Sevmek var gözlerimizde, kalbimizde, ruhumuzda, gülüşümüzde, ağlayışımızda. Sevmek var, iliklerimize kadar hissettiğimiz her acıda ve her neşe odağında. Sevmek var hayatımızda, var hep sokaklarımızda. Sevmek taptaze kokusuyla gelen güllerde var, sevmek soluduğumuz havada sokulduğumuz yürekte var. Omuzlar da var sevmek, yaslandığın an geride kalacak herşey.
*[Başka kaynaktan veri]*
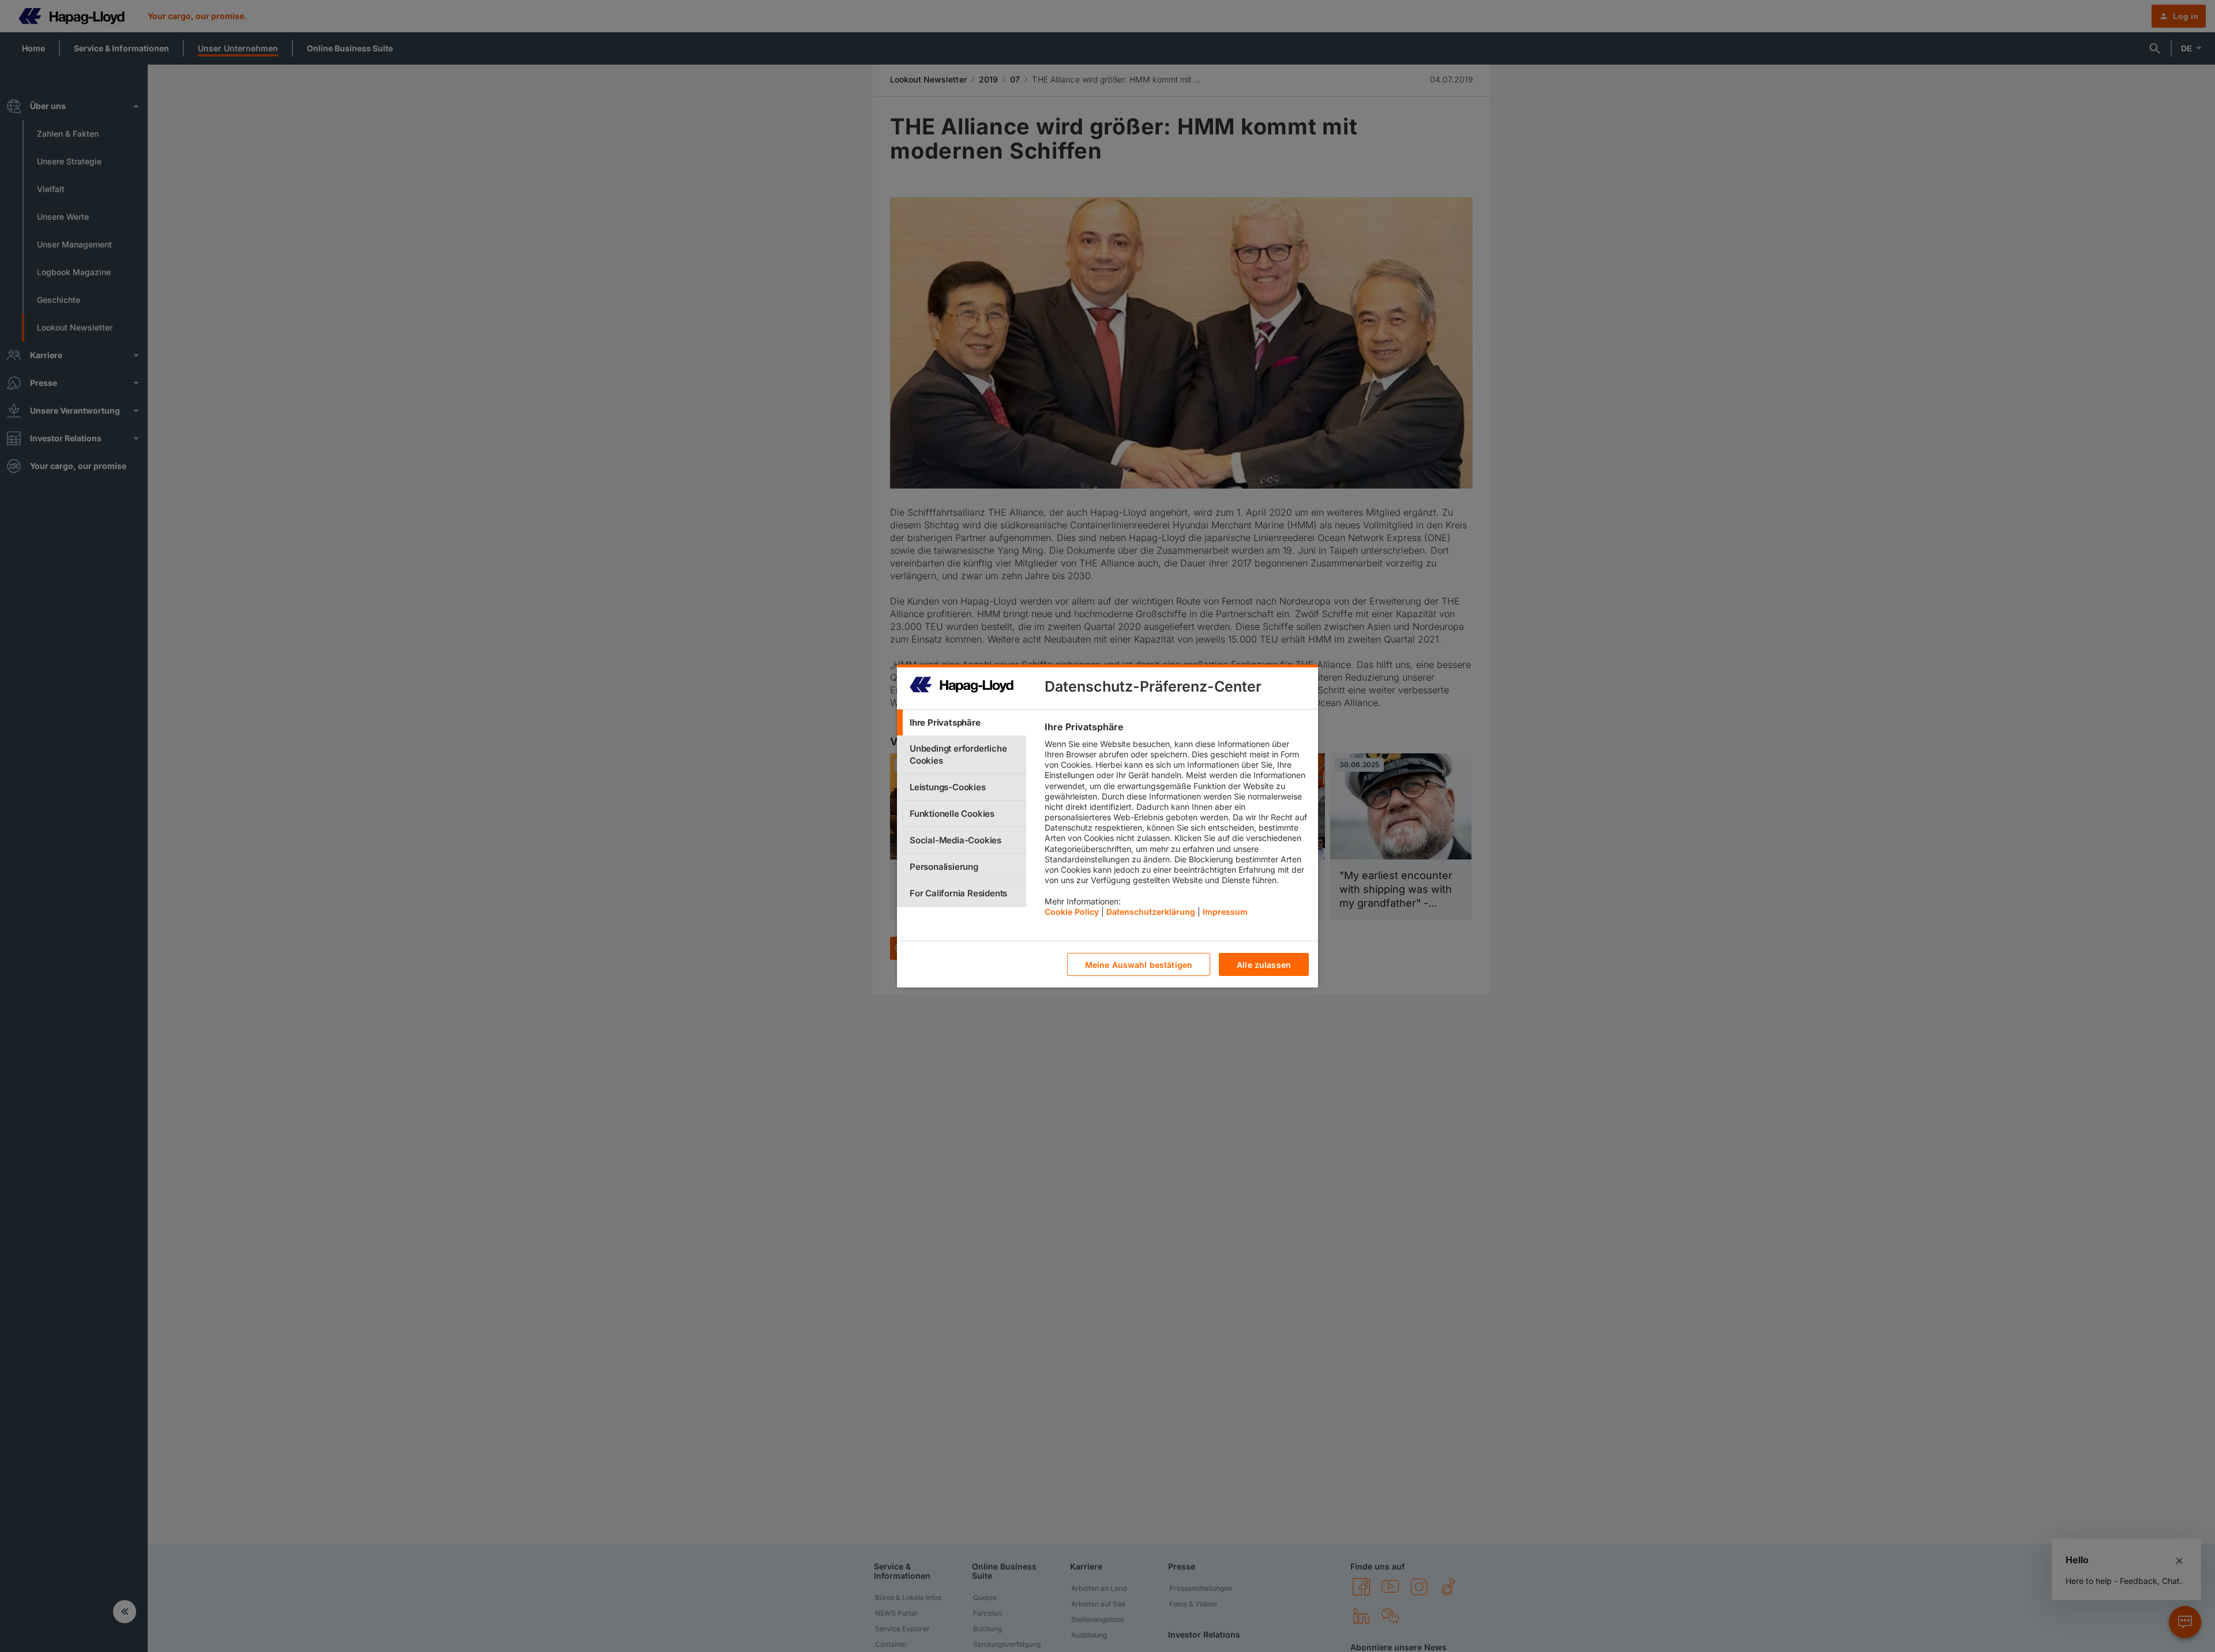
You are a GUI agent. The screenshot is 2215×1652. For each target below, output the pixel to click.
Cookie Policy (1072, 912)
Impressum (1225, 912)
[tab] (961, 722)
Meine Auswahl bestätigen (1138, 965)
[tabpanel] (1176, 822)
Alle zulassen (1264, 965)
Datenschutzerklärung (1150, 912)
Kış geliyor, buram buram buz esiyor geceleri.. Gündüzlerse fazla güneşli bu aralar hava değişimli, tıpkı insanlar gibi. Ne yapacağını bilemiyor insan bazen, ne hissettiğini. Bir o tarafa bir bu tarafa sallandırıyor geçmişini ve elbette geleceğini. Yaşamak denen şey ne kadar plansız aslında, nedir bu tedirgin hallerimiz. Bir tutam kadar sevgi olsa yeter hepimizin gönlüne, sıcacık yüreğimize. İyi gelir tatmak sevgiyi, iyi gelir yaşaması sevgiyi. Ne kadar yoksul insan, bir gülüşle karşılamayacak kadar baharı ve bir damla gözyaşıyla uğurlamayacak kadar yazları. Yok mu hiç gönül haznende tebessümlerin, yok mu bir çocuğa gülümseyecek kadar merhametin.. İşte ne kadar yoksul insan, belki de bir yetimin başını okşayamayacak kadar uzakta kalmış, yitirmiş içindeki sevgiyi.. Kanatları kırılmış iyi olan yanları insanın, uçuş uçuş kelebekleri yok olmuş hayallerinde. Zaten bırakmış çoktan hayalleri, kül olmuş yangınların içinde. Evet yoksul bazı insanlar, yoksulluk gönlündeyse hem sana hem bana hem herkese zarar.
Sevgi var insanlık, sevgi var avuçlarımızda. Bir bebeğin misler gibi kokusunda... Unutma kendini, unutma seni. Başını okşayan olmadıysa da, sen okşa başını her hayal eden çocukların gülüşü için. Yıpratma kendini ceviz kabuğu bile doldurmayan dertlerin için. Her kapının kilidi vardır bekler açılmayı, hayatının kapısı da sensin gizleme anahtarını. Göster sevgiyi ki açılsın dünyan, gülsün yüzler ve solmasın güller. En güzel çiçek sensin, farkedebilirsen aynanın karşısına geçebilirsin.